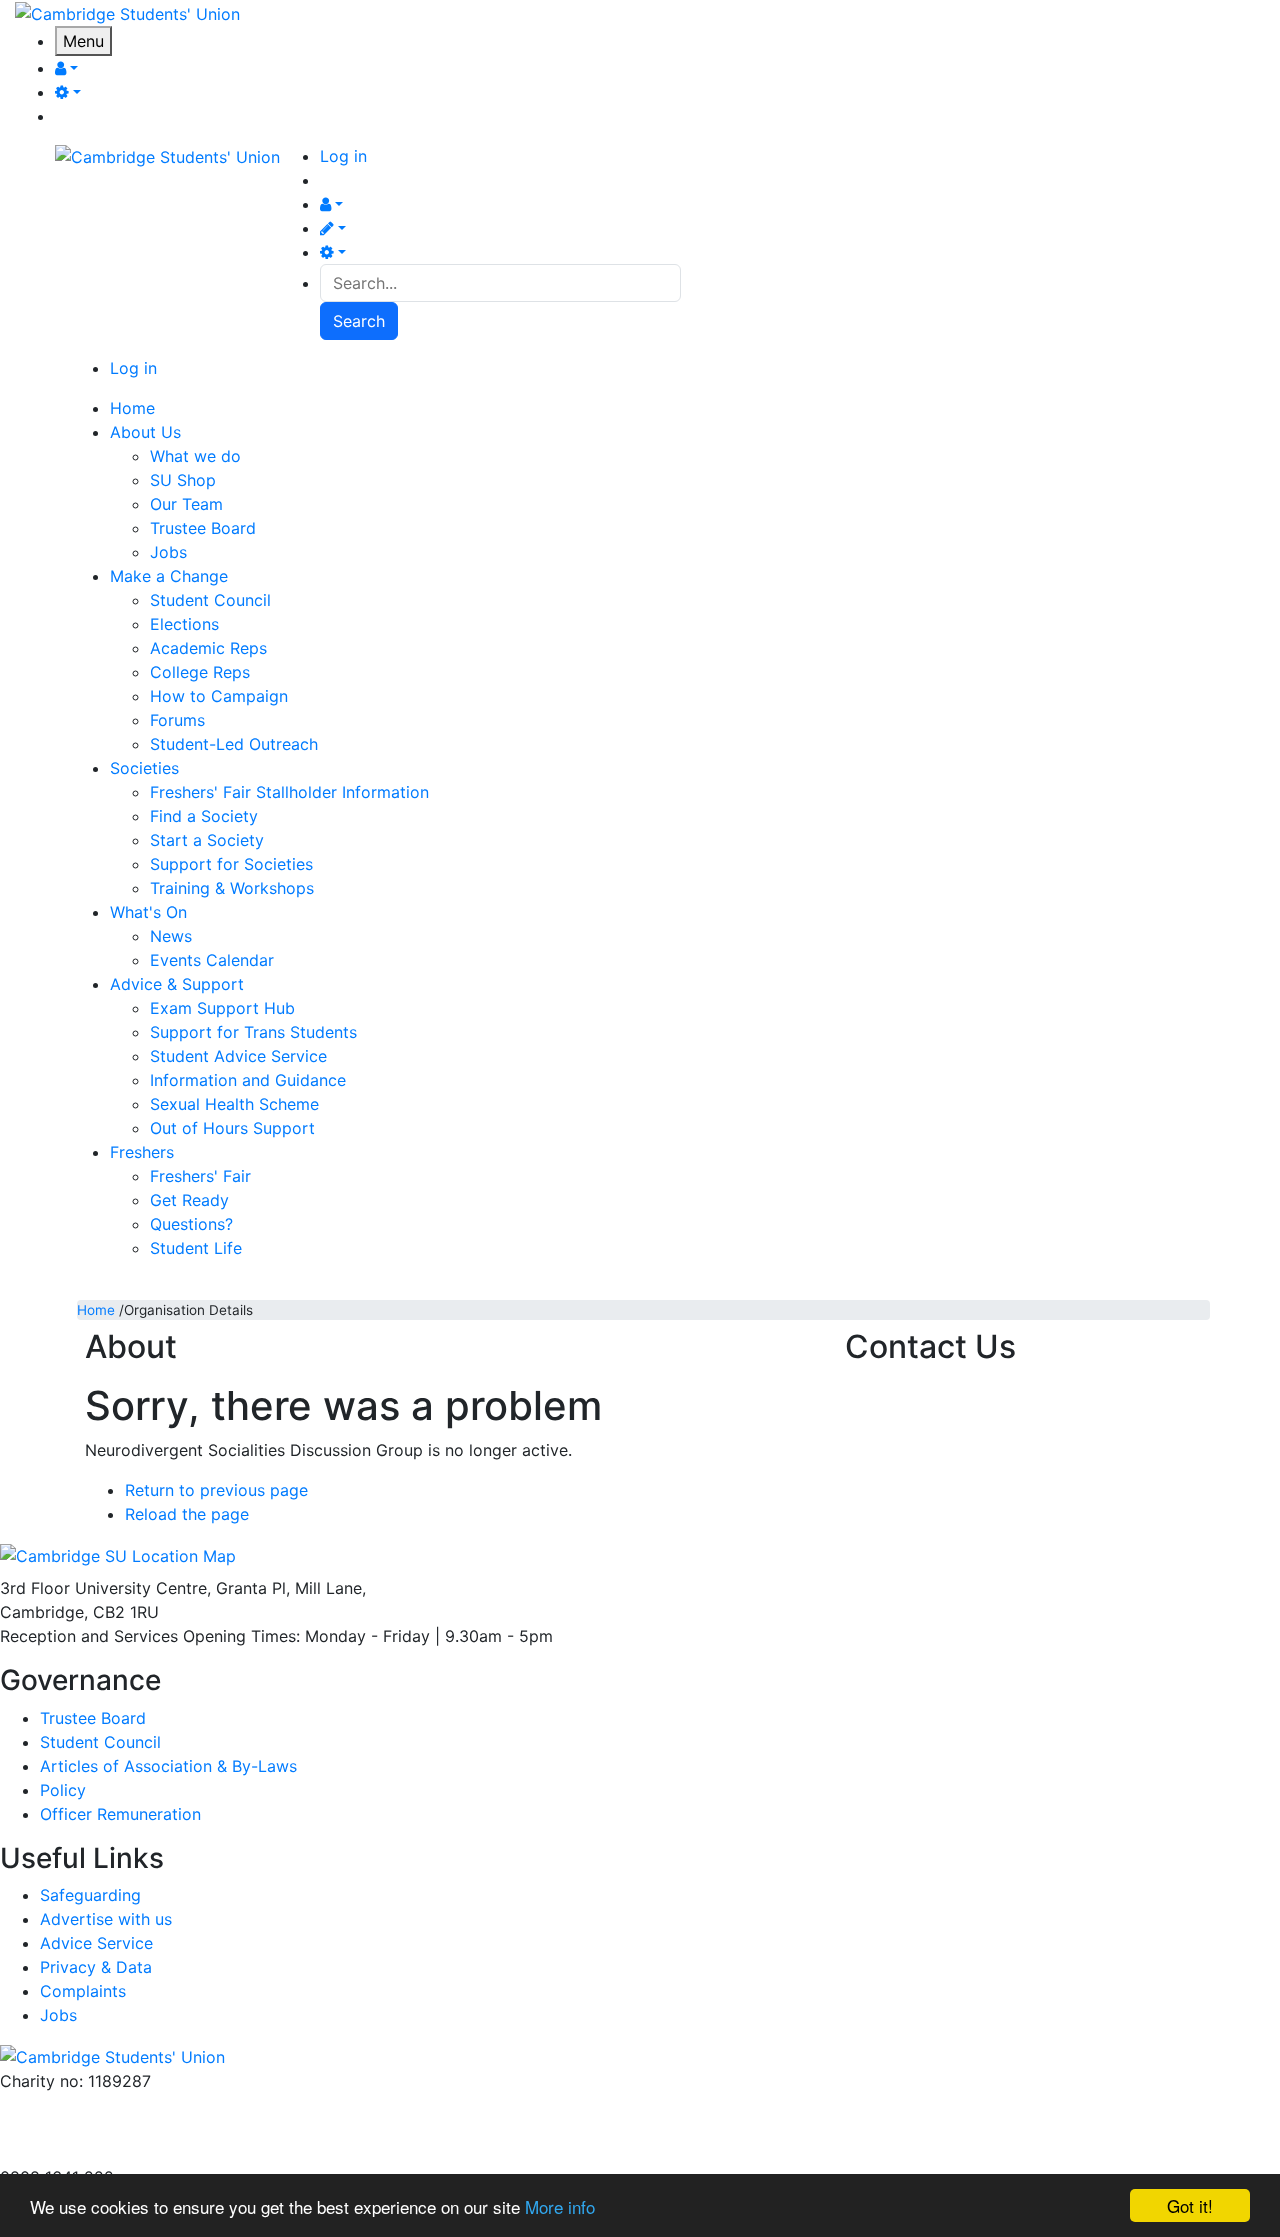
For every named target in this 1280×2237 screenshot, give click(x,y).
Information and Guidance (248, 1080)
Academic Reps (208, 648)
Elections (184, 624)
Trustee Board (203, 528)
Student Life (196, 1248)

########################################

What the exercise asks: Could the listing above be printed again in full, with every picture omitted?

Exercise result:
For every named target in this 1280×2237 screenshot, give click(x,y).
Information and Guidance (248, 1080)
Academic Reps (208, 648)
Elections (184, 624)
Trustee Board (203, 528)
Student Life (196, 1248)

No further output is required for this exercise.